U. S. history has reliably demonstrated that those people who are most likely to prosper in the long term are self-reliant. Be prepared to take care of your self. Advanced technology is can be nice, properly used, but be prepared to do without it.
Yes, there are the short term scum who can make a quick buck with a scam line or a pump & dump. These humanoid roaches tend to scatter when it all drops in the pot. Before emulating them, answer the following question: "Can you scatter fast enough, profitably?".
Even and especially be skeptical of health care. When that voodoo shaman called a doctor tells you to have some high tech device shoved into your body, or your life depends on some high tech measuring device, then, BUYER BEWARE. More often that the shaman would like you to know, he is doing nothing more than covering his behind against lawyers. (A pox on both doctors and lawyers).
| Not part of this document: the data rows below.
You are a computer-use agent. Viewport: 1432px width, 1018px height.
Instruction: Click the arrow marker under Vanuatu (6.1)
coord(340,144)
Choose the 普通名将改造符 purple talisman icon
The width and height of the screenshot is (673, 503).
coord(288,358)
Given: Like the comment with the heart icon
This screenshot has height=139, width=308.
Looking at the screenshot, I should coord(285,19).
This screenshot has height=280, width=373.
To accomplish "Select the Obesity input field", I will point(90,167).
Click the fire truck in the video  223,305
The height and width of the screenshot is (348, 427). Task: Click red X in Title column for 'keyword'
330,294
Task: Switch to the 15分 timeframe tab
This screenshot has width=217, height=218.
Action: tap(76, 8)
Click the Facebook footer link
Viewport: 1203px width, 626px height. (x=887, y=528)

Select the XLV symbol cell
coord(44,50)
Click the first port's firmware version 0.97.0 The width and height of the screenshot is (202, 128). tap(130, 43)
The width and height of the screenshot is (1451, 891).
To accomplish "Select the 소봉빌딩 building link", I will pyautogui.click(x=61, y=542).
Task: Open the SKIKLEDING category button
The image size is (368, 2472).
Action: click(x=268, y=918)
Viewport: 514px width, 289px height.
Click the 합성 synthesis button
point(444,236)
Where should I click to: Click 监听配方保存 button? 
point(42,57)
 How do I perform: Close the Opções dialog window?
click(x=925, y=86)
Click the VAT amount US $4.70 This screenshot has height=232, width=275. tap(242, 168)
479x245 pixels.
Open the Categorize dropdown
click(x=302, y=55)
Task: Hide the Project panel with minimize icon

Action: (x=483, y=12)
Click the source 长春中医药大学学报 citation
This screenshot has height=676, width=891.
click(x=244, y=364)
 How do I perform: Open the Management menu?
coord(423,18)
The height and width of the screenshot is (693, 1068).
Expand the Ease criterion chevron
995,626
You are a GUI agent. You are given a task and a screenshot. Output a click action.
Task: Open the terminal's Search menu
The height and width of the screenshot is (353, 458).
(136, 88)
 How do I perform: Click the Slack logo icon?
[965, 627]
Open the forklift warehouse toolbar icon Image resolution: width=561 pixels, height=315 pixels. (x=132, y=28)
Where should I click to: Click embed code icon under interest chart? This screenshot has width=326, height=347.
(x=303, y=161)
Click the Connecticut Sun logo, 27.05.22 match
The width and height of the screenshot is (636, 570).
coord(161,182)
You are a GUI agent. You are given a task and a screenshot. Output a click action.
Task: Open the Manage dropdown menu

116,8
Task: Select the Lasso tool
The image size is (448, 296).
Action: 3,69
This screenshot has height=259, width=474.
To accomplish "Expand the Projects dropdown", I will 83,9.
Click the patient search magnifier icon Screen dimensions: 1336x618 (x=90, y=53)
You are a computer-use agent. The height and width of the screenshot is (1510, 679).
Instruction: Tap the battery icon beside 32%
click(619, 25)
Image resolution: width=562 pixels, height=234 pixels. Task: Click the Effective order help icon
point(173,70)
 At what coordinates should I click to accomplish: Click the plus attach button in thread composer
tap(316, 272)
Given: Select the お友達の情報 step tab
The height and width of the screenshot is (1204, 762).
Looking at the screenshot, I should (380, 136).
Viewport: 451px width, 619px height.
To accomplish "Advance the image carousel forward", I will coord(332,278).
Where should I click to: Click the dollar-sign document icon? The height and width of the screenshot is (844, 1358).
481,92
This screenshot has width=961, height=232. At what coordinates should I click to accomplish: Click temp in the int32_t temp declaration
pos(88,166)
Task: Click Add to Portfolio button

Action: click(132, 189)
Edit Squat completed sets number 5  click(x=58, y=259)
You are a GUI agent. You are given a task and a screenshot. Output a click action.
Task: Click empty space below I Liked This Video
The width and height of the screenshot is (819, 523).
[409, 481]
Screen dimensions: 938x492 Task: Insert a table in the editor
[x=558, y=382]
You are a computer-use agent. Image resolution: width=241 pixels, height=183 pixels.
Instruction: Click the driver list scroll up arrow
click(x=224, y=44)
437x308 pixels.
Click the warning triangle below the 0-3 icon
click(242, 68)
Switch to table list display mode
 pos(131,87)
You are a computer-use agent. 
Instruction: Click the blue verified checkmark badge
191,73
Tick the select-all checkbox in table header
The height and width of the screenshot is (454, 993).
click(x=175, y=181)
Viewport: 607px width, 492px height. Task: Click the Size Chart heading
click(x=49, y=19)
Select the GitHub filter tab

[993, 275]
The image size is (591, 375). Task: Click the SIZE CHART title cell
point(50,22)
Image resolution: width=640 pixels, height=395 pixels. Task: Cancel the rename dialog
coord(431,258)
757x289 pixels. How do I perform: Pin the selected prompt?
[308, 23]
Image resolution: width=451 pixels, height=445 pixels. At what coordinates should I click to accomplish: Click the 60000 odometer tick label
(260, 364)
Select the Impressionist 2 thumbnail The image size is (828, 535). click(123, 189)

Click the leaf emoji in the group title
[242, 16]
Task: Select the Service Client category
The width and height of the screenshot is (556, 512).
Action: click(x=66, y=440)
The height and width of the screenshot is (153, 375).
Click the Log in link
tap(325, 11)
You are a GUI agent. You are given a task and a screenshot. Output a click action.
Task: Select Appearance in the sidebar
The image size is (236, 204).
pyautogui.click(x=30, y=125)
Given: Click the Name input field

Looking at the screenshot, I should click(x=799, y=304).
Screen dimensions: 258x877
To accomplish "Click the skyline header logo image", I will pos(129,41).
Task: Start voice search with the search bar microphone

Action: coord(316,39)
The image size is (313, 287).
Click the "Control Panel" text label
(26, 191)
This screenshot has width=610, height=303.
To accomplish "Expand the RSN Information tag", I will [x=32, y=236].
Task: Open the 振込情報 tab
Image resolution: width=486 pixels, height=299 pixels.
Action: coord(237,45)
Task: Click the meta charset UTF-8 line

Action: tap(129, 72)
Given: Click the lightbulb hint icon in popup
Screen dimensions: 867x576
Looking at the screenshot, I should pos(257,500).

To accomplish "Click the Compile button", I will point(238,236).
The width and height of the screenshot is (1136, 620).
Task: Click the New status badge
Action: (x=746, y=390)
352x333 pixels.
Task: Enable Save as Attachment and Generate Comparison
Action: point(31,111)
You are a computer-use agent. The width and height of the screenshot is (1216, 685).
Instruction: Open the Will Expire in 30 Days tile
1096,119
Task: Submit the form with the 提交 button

In the end, if you think you can prosper by depending on high tech, out of your control, then that is your decision. Be prepared to suffer the consequences. No crying to those of us who carefully evaluate and are very choosy over how much high tech and infrastructure we depend on. Those of us who are prudent owe you no debt. Further, who the hell do you think you are? in that, when all else fails, you imagine that you have some right to prey on we who are prudent and sensible. We are neither sub-humans nor slaves/serfs to you of the financial/liberal self-exalted who demand the best of everything and no accountability.
Yes, Frontier is an outstanding example of how badly the financial/liberal self-exalted can bungle things. (California is a more graphic example).
Nonetheless, GROW UP and face reality. Your life is yours, live by stupidity and selfishness then die by stupidity and selfishness.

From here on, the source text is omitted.